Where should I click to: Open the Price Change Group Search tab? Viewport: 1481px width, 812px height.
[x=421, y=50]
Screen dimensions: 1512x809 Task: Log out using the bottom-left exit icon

...

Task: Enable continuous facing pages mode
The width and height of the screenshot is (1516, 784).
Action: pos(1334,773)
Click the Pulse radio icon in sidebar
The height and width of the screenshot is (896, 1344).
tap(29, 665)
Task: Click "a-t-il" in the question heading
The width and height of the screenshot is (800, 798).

--

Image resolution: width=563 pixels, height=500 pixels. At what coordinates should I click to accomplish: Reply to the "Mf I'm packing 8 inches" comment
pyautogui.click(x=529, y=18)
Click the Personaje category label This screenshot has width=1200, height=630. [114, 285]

### GIVEN PROBLEM
Copy the entries from the line containing "Where should I" up to and including the line containing "Screen dimensions: 1512x809", reproducing them character for character.

### WRITTEN SOLUTION
Where should I click to: Open the Price Change Group Search tab? Viewport: 1481px width, 812px height.
[x=421, y=50]
Screen dimensions: 1512x809 Task: Log out using the bottom-left exit icon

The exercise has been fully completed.